Answer these questions using the thread about telldir() on ext3 directories.
1. Which call gives d_off==0 for the first entry, according to the one-line summary?
2. How many bits does the position cookie have on 32-bit systems?
3. What value does the patch give to the d_off of '.'?

▶ [EXCERPT TO READ]:
(begin)

> [1.] One line summary of the problem:
> telldir() broken on large ext3 dir_index'd directories because
> getdents() gives d_off==0 for the first entry
Here's a patch which fixes the problem, but note the following warning
from the readdir man page:
According to POSIX, the dirent structure contains a field char d_name[]
of unspecified size, with at most NAME_MAX characters preceding the
terminating null character. Use of other fields will harm the porta-
bility of your programs.
Also, as always, telldir() and seekdir() are truly awful interfaces
because they implicitly assume that (a) a directory is a linear data
structure, and (b) that the position in a directory can be expressed
in a cookie which hsa only 31 bits on 32-bit systems.
So there will be hash colliions that will cause programs that assume
that seekdir(dirent->d_off) will always return the next directory
entry to sometimes lose directory entries in the
not-as-unlikely-as-we-would wish case of a 31-bit hash collision.
Really, any program which is using telldir/seekdir really should be
rewritten to not use these interfaces if at all possible. So with
these caveats....
- Ted
Here is a patch which causes d_off of '.' to be 1, and for seekdir(1)
to cause readdir to return the directory entry of '..'.
Signed-off-by: "Theodore Ts'o" <[email protected]>
===== fs/ext3/namei.c 1.59 vs edited =====
--- 1.59/fs/ext3/namei.c 2004-10-19 05:40:30 -04:00
+++ edited/fs/ext3/namei.c 2004-11-17 17:14:06 -05:00
@@ -610,10 +610,15 @@ int ext3_htree_fill_tree(struct file *di
de = (struct ext3_dir_entry_2 *) frames[0].bh->b_data;
if ((err = ext3_htree_store_dirent(dir_file, 0, 0, de)) != 0)
goto errout;
+ count++;
+ start_hash=2;
+ }
+ if (start_hash==2 && start_minor_hash==0) {
+ de = (struct ext3_dir_entry_2 *) frames[0].bh->b_data;
de = ext3_next_entry(de);
- if ((err = ext3_htree_store_dirent(dir_file, 0, 0, de)) != 0)
+ if ((err = ext3_htree_store_dirent(dir_file, 2, 0, de)) != 0)
goto errout;
- count += 2;
+ count++;
}
while (1) {
Hi,
On Wed, 2004-11-17 at 22:34, Theodore Ts'o wrote:
> Here is a patch which causes d_off of '.' to be 1, and for seekdir(1)
> to cause readdir to return the directory entry of '..'.

(end)

▶ [DATASET SECTION]:
(begin)

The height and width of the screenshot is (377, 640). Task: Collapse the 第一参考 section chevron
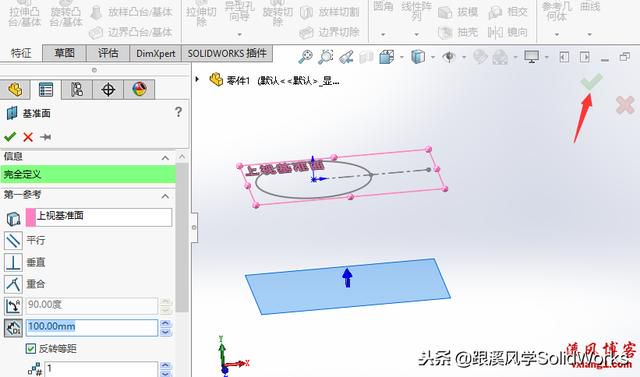pos(165,196)
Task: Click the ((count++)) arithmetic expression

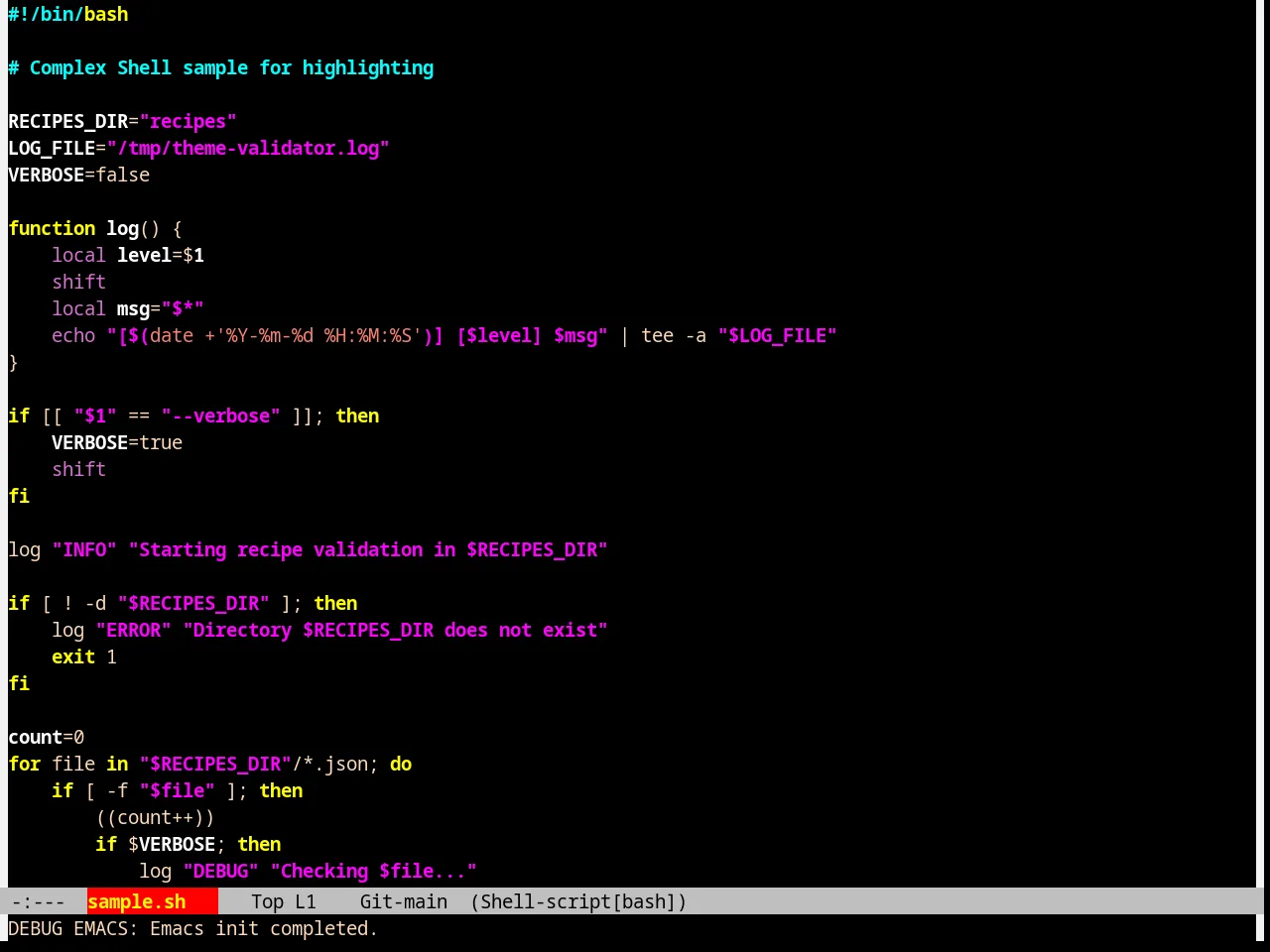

(end)

▶ [FINISHED ANSWER]:
1. getdents()
2. 31 bits
3. 1